[Stored records]
------------------------------

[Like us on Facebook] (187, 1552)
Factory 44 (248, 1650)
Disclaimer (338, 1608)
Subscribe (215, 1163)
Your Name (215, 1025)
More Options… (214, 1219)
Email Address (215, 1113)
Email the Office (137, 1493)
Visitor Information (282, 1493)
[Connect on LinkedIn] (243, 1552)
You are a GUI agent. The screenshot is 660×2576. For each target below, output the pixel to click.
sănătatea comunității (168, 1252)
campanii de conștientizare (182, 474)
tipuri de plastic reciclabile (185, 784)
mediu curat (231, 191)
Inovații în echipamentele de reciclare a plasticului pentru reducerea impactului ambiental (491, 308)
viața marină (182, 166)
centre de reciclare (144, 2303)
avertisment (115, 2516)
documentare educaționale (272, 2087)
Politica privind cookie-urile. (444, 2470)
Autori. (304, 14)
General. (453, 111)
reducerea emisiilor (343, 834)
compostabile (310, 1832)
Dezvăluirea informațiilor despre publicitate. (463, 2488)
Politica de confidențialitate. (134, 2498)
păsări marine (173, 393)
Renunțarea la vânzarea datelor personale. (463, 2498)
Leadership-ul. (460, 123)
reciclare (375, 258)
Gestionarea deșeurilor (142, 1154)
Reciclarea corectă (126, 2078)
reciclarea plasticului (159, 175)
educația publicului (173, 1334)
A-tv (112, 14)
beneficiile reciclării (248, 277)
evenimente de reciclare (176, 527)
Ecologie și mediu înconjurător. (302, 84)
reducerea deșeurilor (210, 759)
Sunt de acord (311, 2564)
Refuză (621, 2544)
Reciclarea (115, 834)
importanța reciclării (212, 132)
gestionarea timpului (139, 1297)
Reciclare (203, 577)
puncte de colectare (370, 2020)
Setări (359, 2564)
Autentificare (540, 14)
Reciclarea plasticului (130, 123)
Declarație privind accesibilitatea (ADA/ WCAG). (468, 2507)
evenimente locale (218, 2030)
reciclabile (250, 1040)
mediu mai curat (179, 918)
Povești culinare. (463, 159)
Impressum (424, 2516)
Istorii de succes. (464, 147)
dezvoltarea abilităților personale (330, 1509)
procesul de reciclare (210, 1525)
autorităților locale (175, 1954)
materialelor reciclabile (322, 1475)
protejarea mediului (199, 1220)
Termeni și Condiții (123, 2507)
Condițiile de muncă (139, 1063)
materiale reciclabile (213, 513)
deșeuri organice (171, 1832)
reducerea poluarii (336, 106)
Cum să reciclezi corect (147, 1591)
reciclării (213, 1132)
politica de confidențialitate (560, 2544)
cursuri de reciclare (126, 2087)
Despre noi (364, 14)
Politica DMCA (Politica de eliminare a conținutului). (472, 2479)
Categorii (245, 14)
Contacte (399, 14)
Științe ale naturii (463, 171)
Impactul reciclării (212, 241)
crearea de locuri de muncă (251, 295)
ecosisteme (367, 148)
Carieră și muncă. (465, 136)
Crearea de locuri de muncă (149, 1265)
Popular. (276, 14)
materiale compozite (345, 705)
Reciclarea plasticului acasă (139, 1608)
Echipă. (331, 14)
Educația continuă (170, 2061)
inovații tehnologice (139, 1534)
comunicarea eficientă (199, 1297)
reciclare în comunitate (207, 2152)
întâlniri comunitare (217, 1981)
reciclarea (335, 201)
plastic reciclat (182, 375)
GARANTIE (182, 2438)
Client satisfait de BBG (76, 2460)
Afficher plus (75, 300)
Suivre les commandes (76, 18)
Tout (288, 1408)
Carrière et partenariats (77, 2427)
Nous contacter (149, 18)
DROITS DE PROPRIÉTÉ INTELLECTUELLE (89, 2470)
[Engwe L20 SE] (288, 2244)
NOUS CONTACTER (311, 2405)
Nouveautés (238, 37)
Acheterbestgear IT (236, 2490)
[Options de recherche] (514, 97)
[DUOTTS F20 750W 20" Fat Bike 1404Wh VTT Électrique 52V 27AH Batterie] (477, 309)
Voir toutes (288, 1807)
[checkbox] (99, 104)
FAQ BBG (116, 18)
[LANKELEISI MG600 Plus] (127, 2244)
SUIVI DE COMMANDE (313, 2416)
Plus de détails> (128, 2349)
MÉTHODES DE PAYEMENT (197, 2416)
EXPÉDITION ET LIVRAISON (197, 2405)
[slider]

------------------------------

Only lines that contain "plasticului" are needed, so copy each of them from the data.

■ **Exercise response**
Inovații în echipamentele de reciclare a plasticului pentru reducerea impactului ambiental (491, 308)
reciclarea plasticului (159, 175)
Reciclarea plasticului (130, 123)
Reciclarea plasticului acasă (139, 1608)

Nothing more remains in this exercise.